## Exercise goal
Output only the lines from the one holding "College Readiness Assessments (235, 506)" to the end of the data below, please, copied exactly.

Saved entries:
--- --- ---
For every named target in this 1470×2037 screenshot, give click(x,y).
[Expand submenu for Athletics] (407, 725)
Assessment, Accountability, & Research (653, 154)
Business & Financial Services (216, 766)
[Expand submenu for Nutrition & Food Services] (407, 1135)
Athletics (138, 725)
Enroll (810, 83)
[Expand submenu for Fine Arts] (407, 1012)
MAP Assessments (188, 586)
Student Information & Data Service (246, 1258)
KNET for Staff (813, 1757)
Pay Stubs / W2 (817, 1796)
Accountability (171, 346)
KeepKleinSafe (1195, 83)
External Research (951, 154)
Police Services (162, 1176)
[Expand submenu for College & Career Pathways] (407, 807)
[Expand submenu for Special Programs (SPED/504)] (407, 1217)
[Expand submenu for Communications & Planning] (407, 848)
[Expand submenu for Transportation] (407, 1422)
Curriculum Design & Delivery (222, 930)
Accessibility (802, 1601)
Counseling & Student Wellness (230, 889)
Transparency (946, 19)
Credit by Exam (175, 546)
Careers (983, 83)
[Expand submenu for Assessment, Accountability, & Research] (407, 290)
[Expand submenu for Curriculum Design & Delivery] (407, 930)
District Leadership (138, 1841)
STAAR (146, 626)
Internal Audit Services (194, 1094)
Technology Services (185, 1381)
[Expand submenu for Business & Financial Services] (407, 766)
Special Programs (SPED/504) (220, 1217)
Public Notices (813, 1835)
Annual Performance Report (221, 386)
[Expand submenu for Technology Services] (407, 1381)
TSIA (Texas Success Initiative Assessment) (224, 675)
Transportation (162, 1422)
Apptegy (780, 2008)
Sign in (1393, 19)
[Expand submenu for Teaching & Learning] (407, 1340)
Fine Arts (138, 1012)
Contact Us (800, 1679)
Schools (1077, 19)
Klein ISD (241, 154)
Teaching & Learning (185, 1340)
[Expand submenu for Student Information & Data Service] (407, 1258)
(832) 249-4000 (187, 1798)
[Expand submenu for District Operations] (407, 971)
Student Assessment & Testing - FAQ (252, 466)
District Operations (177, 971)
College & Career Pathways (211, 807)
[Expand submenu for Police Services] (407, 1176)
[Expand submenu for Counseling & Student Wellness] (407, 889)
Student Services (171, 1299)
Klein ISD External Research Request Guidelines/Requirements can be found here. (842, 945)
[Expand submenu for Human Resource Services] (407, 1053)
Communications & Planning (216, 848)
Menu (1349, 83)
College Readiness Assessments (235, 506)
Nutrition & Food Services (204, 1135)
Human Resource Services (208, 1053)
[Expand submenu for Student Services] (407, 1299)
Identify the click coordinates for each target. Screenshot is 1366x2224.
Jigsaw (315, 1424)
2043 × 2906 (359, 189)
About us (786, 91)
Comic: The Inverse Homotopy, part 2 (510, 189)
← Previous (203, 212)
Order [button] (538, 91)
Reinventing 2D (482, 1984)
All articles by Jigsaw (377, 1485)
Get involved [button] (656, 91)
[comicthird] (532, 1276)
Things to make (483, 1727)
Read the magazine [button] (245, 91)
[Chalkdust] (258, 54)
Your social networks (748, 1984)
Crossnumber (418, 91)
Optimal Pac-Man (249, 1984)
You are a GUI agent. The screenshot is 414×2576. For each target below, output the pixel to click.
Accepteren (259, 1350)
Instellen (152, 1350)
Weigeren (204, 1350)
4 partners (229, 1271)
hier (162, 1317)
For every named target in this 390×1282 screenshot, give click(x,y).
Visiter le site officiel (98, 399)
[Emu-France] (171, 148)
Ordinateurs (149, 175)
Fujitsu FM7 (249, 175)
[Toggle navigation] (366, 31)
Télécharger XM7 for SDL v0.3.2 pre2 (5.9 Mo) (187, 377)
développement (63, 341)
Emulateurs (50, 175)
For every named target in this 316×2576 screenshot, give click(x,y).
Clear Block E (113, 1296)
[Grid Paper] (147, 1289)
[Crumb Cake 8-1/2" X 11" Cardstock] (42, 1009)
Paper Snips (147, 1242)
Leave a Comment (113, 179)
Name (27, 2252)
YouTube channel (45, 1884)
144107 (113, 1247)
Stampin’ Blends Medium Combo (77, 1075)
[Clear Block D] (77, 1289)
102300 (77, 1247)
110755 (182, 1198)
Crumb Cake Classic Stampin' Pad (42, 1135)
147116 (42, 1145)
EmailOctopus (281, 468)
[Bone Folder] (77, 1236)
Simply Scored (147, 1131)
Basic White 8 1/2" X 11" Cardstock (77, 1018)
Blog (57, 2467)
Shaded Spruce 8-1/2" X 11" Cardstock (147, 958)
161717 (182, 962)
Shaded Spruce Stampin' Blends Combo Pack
--- --- ---
## Solution to the exercise
College Readiness Assessments (235, 506)
Nutrition & Food Services (204, 1135)
Human Resource Services (208, 1053)
[Expand submenu for Student Services] (407, 1299)
Identify the click coordinates for each target. Screenshot is 1366x2224.
Jigsaw (315, 1424)
2043 × 2906 (359, 189)
About us (786, 91)
Comic: The Inverse Homotopy, part 2 (510, 189)
← Previous (203, 212)
Order [button] (538, 91)
Reinventing 2D (482, 1984)
All articles by Jigsaw (377, 1485)
Get involved [button] (656, 91)
[comicthird] (532, 1276)
Things to make (483, 1727)
Read the magazine [button] (245, 91)
[Chalkdust] (258, 54)
Your social networks (748, 1984)
Crossnumber (418, 91)
Optimal Pac-Man (249, 1984)
You are a GUI agent. The screenshot is 414×2576. For each target below, output the pixel to click.
Accepteren (259, 1350)
Instellen (152, 1350)
Weigeren (204, 1350)
4 partners (229, 1271)
hier (162, 1317)
For every named target in this 390×1282 screenshot, give click(x,y).
Visiter le site officiel (98, 399)
[Emu-France] (171, 148)
Ordinateurs (149, 175)
Fujitsu FM7 (249, 175)
[Toggle navigation] (366, 31)
Télécharger XM7 for SDL v0.3.2 pre2 (5.9 Mo) (187, 377)
développement (63, 341)
Emulateurs (50, 175)
For every named target in this 316×2576 screenshot, give click(x,y).
Clear Block E (113, 1296)
[Grid Paper] (147, 1289)
[Crumb Cake 8-1/2" X 11" Cardstock] (42, 1009)
Paper Snips (147, 1242)
Leave a Comment (113, 179)
Name (27, 2252)
YouTube channel (45, 1884)
144107 (113, 1247)
Stampin’ Blends Medium Combo (77, 1075)
[Clear Block D] (77, 1289)
102300 (77, 1247)
110755 (182, 1198)
Crumb Cake Classic Stampin' Pad (42, 1135)
147116 (42, 1145)
EmailOctopus (281, 468)
[Bone Folder] (77, 1236)
Simply Scored (147, 1131)
Basic White 8 1/2" X 11" Cardstock (77, 1018)
Blog (57, 2467)
Shaded Spruce 8-1/2" X 11" Cardstock (147, 958)
161717 (182, 962)
Shaded Spruce Stampin' Blends Combo Pack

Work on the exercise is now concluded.